> Data extracted from a collection:
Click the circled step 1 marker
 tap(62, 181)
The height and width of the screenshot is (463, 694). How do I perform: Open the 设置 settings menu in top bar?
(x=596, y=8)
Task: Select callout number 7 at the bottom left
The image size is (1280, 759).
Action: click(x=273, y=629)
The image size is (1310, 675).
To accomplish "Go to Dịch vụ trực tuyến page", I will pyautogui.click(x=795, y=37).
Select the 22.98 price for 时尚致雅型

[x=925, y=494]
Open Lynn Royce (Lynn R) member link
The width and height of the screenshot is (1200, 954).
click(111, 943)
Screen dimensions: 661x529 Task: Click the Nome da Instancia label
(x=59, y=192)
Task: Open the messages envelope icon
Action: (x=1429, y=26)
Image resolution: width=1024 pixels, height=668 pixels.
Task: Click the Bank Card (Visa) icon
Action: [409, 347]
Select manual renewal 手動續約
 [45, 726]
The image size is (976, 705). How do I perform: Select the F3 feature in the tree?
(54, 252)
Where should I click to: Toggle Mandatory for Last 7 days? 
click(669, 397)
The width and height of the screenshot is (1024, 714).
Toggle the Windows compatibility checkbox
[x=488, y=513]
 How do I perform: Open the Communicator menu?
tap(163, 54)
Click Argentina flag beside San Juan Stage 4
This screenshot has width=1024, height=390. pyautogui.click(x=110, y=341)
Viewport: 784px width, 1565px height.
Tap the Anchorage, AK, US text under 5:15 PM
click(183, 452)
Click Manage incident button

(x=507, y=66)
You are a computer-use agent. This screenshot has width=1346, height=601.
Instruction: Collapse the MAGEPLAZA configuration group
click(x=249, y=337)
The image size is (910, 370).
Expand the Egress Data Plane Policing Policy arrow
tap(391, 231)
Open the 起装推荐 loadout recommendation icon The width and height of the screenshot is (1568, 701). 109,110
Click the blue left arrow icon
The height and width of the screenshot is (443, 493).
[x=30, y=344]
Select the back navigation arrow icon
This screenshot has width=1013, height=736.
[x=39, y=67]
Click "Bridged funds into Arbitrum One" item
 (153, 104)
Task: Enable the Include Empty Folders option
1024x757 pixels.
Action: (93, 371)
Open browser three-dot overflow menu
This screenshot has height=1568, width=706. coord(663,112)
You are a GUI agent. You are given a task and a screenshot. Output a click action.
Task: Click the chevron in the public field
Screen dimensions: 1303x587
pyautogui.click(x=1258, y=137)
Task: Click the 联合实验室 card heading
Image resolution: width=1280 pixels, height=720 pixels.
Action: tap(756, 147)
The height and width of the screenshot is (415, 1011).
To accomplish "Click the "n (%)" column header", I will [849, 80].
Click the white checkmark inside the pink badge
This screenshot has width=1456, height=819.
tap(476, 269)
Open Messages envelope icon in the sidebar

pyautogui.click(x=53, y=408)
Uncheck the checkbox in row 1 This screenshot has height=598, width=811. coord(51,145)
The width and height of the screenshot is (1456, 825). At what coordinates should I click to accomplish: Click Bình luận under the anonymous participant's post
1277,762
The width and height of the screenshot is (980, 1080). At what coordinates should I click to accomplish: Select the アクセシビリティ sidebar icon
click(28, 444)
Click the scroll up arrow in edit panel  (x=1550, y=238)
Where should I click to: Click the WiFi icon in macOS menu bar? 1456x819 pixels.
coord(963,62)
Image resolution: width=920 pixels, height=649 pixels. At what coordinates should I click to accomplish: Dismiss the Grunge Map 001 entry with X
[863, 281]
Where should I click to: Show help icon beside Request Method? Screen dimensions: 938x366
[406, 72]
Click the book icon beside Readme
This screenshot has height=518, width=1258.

> Assigned task:
Only the number of lines in the data that hold "will" should be stated.

> Solution for this problem:
2